LISTED ENTRIES: Begin

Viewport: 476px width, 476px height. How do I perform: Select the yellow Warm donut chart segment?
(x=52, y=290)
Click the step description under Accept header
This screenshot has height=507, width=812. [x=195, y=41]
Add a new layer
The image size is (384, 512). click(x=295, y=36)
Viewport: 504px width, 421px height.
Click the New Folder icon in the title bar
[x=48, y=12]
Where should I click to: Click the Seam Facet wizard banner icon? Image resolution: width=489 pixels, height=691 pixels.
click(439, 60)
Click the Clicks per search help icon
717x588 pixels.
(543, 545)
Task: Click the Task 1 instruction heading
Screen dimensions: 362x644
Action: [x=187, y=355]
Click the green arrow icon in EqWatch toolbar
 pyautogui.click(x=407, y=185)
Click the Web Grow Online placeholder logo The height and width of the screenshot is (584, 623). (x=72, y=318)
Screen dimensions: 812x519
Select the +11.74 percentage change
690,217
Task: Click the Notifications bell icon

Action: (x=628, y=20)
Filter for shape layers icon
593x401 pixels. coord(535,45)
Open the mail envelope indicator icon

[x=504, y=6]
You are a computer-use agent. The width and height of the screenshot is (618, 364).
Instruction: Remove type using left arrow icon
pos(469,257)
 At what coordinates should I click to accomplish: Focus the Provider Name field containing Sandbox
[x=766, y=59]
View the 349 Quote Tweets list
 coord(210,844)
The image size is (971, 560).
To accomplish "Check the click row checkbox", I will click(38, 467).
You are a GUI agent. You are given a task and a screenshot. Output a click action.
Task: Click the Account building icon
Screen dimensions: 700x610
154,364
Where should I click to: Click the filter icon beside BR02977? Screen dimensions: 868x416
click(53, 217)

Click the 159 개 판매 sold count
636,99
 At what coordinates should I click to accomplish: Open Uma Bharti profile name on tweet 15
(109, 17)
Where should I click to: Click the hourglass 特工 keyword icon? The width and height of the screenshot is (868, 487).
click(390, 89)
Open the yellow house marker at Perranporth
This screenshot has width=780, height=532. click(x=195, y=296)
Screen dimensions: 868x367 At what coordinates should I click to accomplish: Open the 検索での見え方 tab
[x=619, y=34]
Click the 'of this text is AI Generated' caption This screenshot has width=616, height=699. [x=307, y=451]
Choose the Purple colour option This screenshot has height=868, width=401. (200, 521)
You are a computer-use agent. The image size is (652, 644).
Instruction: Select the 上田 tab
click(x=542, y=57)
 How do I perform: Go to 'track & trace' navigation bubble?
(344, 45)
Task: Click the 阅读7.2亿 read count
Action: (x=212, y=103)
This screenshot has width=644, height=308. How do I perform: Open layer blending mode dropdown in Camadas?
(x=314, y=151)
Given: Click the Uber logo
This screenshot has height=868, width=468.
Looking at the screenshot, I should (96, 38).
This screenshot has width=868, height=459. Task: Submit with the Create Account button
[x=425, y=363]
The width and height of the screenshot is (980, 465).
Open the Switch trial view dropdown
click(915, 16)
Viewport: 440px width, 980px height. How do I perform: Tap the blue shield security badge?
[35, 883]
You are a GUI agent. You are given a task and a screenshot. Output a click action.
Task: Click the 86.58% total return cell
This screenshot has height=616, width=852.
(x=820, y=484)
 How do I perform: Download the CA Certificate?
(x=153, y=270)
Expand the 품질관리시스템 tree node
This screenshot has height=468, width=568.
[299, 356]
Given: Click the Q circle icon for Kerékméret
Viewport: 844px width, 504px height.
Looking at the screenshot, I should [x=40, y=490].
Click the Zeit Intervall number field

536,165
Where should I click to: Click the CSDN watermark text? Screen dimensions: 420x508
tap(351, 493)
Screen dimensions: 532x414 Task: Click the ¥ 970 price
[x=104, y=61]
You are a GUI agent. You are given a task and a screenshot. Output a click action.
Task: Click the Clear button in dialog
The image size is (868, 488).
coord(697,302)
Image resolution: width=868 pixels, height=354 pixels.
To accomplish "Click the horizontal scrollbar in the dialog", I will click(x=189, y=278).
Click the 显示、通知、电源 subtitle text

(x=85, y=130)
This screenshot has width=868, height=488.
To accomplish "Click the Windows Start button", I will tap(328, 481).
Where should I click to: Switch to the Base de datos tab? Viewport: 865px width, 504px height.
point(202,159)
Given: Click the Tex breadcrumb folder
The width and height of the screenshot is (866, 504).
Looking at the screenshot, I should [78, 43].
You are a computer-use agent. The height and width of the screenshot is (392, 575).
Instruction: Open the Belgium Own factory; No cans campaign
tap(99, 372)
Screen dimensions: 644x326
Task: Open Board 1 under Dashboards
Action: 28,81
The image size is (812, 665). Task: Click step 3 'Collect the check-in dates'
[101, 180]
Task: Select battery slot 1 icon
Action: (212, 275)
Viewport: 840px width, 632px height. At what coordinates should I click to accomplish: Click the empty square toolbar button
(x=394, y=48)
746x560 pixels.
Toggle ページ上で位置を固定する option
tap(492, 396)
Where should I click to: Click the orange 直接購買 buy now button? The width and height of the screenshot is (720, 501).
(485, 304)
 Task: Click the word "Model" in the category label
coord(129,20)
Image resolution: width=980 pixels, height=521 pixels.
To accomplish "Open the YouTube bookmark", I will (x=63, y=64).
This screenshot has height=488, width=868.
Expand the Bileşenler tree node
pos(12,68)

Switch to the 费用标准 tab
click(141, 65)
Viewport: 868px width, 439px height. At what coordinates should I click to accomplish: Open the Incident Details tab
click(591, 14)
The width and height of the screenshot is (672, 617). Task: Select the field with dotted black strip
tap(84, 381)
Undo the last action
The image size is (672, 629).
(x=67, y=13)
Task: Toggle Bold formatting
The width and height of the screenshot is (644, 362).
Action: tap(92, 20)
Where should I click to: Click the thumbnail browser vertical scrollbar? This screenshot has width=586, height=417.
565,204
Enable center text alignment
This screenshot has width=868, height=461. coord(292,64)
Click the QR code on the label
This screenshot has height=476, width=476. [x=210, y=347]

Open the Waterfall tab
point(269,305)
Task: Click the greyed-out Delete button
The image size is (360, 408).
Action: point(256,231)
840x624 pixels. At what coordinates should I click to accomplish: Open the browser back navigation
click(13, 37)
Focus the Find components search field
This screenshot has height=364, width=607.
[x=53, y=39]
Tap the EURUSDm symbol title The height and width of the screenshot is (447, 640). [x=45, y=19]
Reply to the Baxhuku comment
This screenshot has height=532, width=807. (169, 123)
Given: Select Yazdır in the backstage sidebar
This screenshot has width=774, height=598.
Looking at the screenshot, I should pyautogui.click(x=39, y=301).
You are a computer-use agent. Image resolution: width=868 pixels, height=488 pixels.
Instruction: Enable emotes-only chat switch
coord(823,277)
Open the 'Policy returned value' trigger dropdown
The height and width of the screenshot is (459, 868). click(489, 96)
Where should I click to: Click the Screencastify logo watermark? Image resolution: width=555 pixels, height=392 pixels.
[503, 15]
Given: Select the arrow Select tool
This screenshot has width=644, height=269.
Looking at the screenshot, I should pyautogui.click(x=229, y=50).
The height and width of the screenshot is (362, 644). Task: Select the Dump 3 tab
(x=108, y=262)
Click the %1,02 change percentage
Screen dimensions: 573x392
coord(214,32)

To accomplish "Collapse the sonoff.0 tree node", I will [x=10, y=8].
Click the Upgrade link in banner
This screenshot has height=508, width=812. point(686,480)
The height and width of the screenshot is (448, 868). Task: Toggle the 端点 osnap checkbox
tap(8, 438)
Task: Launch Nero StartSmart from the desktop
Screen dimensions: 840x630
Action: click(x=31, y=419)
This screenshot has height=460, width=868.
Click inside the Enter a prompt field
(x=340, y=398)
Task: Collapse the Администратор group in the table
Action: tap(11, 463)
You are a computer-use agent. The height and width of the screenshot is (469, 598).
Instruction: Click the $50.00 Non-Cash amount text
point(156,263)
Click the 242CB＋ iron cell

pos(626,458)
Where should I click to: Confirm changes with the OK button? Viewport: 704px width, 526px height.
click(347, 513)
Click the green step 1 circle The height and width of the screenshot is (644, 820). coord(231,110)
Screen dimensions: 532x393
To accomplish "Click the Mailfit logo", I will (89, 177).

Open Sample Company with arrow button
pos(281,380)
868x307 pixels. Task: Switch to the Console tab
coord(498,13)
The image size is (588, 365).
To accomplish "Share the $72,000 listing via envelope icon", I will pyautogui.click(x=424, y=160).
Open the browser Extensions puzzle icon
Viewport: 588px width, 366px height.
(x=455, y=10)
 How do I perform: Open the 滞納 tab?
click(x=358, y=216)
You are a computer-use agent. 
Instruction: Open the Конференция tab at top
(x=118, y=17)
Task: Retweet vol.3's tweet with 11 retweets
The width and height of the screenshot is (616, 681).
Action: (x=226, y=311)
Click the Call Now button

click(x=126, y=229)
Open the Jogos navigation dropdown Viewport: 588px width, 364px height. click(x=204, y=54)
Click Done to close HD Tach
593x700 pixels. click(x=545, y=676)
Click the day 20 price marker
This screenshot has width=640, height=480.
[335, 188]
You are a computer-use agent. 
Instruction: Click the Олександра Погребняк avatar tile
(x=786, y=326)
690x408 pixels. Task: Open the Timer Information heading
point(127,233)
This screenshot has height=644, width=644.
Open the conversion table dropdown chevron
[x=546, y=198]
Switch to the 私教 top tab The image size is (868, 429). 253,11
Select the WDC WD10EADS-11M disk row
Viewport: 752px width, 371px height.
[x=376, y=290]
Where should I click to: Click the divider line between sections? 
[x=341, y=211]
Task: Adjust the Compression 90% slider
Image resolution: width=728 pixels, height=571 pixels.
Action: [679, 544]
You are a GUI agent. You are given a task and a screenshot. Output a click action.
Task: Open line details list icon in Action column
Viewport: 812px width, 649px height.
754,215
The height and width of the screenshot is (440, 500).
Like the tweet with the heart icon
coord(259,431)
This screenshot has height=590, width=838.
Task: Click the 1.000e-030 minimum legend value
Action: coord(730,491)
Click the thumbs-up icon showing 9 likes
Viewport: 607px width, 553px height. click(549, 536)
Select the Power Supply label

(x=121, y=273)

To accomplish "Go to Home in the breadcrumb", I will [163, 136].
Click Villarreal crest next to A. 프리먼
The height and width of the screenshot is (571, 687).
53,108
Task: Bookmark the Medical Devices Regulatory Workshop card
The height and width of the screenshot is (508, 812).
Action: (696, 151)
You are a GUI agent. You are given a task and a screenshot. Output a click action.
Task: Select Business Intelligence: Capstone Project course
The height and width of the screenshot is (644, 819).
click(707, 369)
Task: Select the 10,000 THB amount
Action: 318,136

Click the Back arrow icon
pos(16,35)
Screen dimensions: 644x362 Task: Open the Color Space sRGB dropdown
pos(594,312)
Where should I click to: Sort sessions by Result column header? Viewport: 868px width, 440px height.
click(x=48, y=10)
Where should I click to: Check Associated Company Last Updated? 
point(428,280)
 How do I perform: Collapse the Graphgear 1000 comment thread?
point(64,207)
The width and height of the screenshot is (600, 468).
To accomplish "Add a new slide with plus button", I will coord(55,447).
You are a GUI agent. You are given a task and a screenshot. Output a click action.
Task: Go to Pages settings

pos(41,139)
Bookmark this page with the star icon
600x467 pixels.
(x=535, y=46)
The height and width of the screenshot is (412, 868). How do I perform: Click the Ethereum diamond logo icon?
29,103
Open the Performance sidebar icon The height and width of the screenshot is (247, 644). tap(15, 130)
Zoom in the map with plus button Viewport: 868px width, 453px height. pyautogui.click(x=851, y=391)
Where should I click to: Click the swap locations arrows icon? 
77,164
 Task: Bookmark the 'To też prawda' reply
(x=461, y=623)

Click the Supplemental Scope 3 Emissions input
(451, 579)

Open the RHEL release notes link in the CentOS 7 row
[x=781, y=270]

LISTED ENTRIES: End

--- WHAT THE TASK REQUIRES ---
Say how many lines of the data include the string "breadcrumb". Nothing other than the number should be given.

--- ANSWER SPACE ---
2